Last night I jogged home from work on a dark, ill-begotten path. I had two adventures. No, three. First, I ran out of the well-lighted warehouse and couldn't see anything in the dark. So I had to fumble along trying to find the path and not run into a tree or an old truck that peered at me with its dead eyes. Then, as my eyes adjusted, I got more comfortable and I continued on the ill-begotten path. But in the middle of said path was a hulking figure of something. I got closer, and what appeared some like the front end of a front end loader with a spear thrusting out from on end. Don't people realize that people might be traversing this path in the night and might run into it? I went a little further and the undeniable stench of a skunk comes to me. I'm not in very good shape, and I wasn't jogging very quickly, but boy, I sprinted baby, sprinted until I couldn't smell the skunk no more! I especially sprinted when I heard rustling beside the ill-begotten path.
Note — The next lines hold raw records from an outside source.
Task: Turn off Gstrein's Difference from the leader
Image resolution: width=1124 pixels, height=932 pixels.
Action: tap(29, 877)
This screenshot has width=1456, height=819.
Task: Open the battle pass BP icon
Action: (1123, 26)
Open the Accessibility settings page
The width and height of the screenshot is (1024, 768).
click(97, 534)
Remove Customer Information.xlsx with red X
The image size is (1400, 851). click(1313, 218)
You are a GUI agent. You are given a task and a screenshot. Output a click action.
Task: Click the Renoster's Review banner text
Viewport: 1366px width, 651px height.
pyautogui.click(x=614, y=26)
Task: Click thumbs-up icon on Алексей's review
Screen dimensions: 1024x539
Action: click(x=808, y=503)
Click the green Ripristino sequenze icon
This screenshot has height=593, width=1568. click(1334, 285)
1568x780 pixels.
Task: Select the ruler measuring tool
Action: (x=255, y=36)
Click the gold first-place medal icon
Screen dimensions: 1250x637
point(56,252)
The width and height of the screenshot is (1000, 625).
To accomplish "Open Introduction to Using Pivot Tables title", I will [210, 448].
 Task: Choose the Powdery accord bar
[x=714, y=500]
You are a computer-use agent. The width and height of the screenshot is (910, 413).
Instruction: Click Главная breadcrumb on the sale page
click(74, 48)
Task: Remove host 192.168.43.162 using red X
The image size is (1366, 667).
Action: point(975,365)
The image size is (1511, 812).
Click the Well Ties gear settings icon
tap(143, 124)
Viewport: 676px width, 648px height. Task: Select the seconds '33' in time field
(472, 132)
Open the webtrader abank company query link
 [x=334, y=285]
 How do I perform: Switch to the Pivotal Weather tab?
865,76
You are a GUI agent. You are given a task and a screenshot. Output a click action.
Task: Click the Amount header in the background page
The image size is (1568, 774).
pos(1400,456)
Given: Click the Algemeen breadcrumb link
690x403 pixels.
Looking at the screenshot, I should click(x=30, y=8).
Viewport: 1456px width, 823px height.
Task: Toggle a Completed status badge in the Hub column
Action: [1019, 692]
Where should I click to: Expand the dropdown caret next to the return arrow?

Really, though, I feel a little fake right now, because I'm acting as if everything's fine, but I'm really struggling right now.

Yea for God. Nay for me.

Friday, August 06, 2004

My, my. I haven't been so dry in the blogging department for a long time. I coulda dropped a line yesterday, but nothing. And today, nothing.

Family is leaving, the new pellet mill is up and running, I'm enjoying work.

Which reminds me, I gotta go there.

Oh, and there was something in my devotions last night that really struck me. It musta really struck me 'cause I can't exactly remember it.

Wednesday, August 04, 2004

So we're watching some nine-year old family video with the Headings and there were girls playing "ring-around-the-rosie" and boys on the wrestling mat just shoving and wrestling each other. And kicking, one of 'em got a good kick in.

The last, like, four showers I've taken away from home have been void of shampoo. I'm getting good at the "rub-soap-onto-your-hand-and-lather-the-hair" trick. Obviously, I need to add to my traveling toiletry stash.

And boy, I've just been going all over the place. Tuesday went to Central Oregon, returned Thursday. Friday went to Idaho, returned Sunday. Tuesday went to the Headings reunion near the coast, return Wednesday night or Thursday morning.

I've read I Corinthians 2 about three times in the last few days. Talk about a portion of Scripture that is just full of stuff. Paul's focus is so keen, but sometimes I wonder how that translates to my non-full-time ministerial life, especially when he starts talking about coming to them only with Jesus and nothing else and how the wisdom of this world is nothing. It's crazy what he did, but it obviously worked so well. The challenge is to figure out how to make it real in my life. I've got to.

Justin and Jamison were wrestling and my cousin Jenny suggested that they arm wrestle because that's less physical or something. This reminded me of a great rule of thumb that a boy should never break: never arm wrestle a girl. I tried once, when I was about 12 or 13 and thought I was pretty big stuff. I challenged Jenny, my cousin who is about three years older than me, and she waxed me.

Monday, August 02, 2004

Compromise

Randy and I, we finally had it out a few nights ago. I decided enough was enough, so when he insisted that the radio must be on as we were drifting (correction: HE was drifting) off to sleep, I got up and turned it off.

He got up and turned it on.

I got up and turned it off.

He got up and turned it on AND got the remote control.

I got up and unplugged it.

He got up, plugged it back in, and turned it on.

Tiring of this game, we talked it out and decided that every night we were each sleeping in our beds we would alternate, radio on, radio off.

Really, it's not a fair deal, because he'll be able to get a good night sleep every night, but half the nights I may not be able to comfortably drift off to sleep.

But then, it'll allow me a powerful opportunity to assert dominance over my mind.

My pencil cap, it's all gone. Languishing somewhere, between a seat and a console.